The Whistling Wind Chapter 13: It Happens.

Published on 4 November 2025 at 17:00

Seven months before leaving the cosy comfort of my mother’s home in Fallowfield to face the big, cruel world, on a hot summer’s day in the early evening, I was listening to Alexander O’Neal’s first album in 1985; Alice tells me, ‘I’m pregnant.’

 

It was like a freshly made snowman with a cold, uncaring concern. I told her, ‘It was over between us.’

Cruel, I know that now. I was unsure if the child was mine, and I had just met another woman, Beverly Carter. Beverly lived in Longsight with four other sisters, a lovely mother, and a niece.

She worked for a company in Ardwick, and we met at a packed house party a few weeks earlier in Moss Side. Beverly had a soft persona like a bed of red petals.

Her soft hands reflected a generous heart; she was beautiful and had a subtle manner in her personality and a laugh a minute.

When we first encountered each other, Beverly stood alone in the packed house. I offered her a drink, which she was more than happy to accept; we danced the dance, talked the talk, went for a walk and strolled in the Recreation Park on Great Western Street.

The warm, crisp summer air came with the whistling wind in the bright dawn light. The gentle breeze blew in her Nubian hair, and her perfume smelled of a sweet rose, or was it fragrant lavender oil?

We exchanged numbers, kept in contact, and later became close friends. At eighteen, my father asked me, ‘Can I come to your house to see your mother?’

He intended to start a relationship with my mother; all kids wanted from their parents was to be together, which he played on. We walk into some relationships that we want to run away from. Who said society is correct to say, ‘One should work on a relationship.’

You tell them that when they’ve been beaten up, used, and abused. After many times, my father asked, I thought, ‘There could be a chance.’

Subsequently, I approached my mother; she was against the idea but came around to my way of thinking. My mother added, ‘It was okay, as long as you were there.’

When my father came to my house, I left them both talking at the front door while I watched TV in the living room. A few moments passed when I heard my mother’s cry of agony, pain, and distress, ‘Ah, oh my God, FITZROY.’

I dashed out, horrified, as if I were running out of a house that was on fire, to see my mother covering her head and face with both hands.

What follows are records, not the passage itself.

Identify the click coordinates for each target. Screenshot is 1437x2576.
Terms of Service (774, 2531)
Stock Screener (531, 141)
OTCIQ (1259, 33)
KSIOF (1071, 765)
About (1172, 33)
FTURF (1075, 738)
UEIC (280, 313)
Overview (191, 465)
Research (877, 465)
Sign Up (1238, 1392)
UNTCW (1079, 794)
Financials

My father’s hand was raised to hit my mother; I ran over to my father and gave him a right-hand punch to his left cheek.

As I did that, I began to push my father away from the front door and down the garden path. My father turned around and ran out onto the road.

I gave chase to see one of his legs reach out to kick me. I caught his foot, pushed him to the floor, gave him four kicks to his head, one for every member of my family, and warned him away from my mother’s home.

Then I felt a sudden jolt forward, a firm grip grabbed hold of my body, engulfing my arms like a big, bad grizzly bear. It was Charlie Monroe, my mother’s neighbour, a doorman for the big city clubs and pubs, embracing my body from behind.

He whispered in my ear, as if he were the silent whirl of the whistling wind, ‘Calm down, Fitz, calm down.’

I was in control and composed; to calm the situation, Charlie held me firmly, picked me up, and swung me away from my father, similar to a construction crane.

It did not give me much comfort doing that to my father, but I could never see my mother feel pain from anyone inflicting misery, harm, and distress.

That summer, when I met Beverly, the first woman of three ladies I’ve had the pleasure of living with, and my longest relationship to date, eleven years on and off. My relationship with women isn’t meant to be a kiss-and-tell.

Life isn’t much of a life unless it revolves around sex and the one you love; it’s just a part of my life. There have been many women I have loved as lovers; I’ve loved every one of those loves in different ways.

Women who know I’m with my queen, women who have a king. It makes me wonder, and then I conclude that some women and many men lie to themselves.

They often go against what they believe is a natural, paired love. Something we deny when the statistics suggest society is not naturally conforming to what we think within Christian, Islamic, and many other cultures that endorse marriage values between two people.

Instead of concentrating their love, concerns, and responsibility on the child. My son was born on December 19, 1985, and by January 2, 1986, my mother told me, ‘It’s time you leave home; you’re not contributing enough of your wages.’

By now, I’d already done one or two government schemes for little or no money. I worked in the catering industry as a canteen cook and a commis chef, which was part of the training.

At the same time, I was participating in the Youth Training Scheme and the Youth Opportunity Program at the University of Manchester. Still, I was receiving benefits when my mother said, ‘I must leave.’

I was starting a new catering job in the morning, and my mother wanted all of my wages. At the time, my benefit was the only source of income I had: £49 every two weeks.

What my mother was asking for sounded unreasonable, so I left.

Upon leaving my mother’s home, I walked, lost in my mind. The whistling wind churned around my thoughts like a whirlwind of confusion, and I was as penniless as Charlie Chaplin.

I carried a brown leather suitcase with little inside. Just a few clothes were all I had, and I had nowhere to go.